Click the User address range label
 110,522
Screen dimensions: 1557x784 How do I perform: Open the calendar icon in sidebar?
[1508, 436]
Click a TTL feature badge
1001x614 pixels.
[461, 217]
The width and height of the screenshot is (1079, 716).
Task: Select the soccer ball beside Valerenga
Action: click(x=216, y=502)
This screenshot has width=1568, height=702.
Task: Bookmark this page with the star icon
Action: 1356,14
++++++++++
> _PROBLEM_:
Copy the rows above word for word.

> _THE COMPLETED TASK_:
Click the User address range label
 110,522
Screen dimensions: 1557x784 How do I perform: Open the calendar icon in sidebar?
[1508, 436]
Click a TTL feature badge
1001x614 pixels.
[461, 217]
The width and height of the screenshot is (1079, 716).
Task: Select the soccer ball beside Valerenga
Action: click(x=216, y=502)
This screenshot has width=1568, height=702.
Task: Bookmark this page with the star icon
Action: 1356,14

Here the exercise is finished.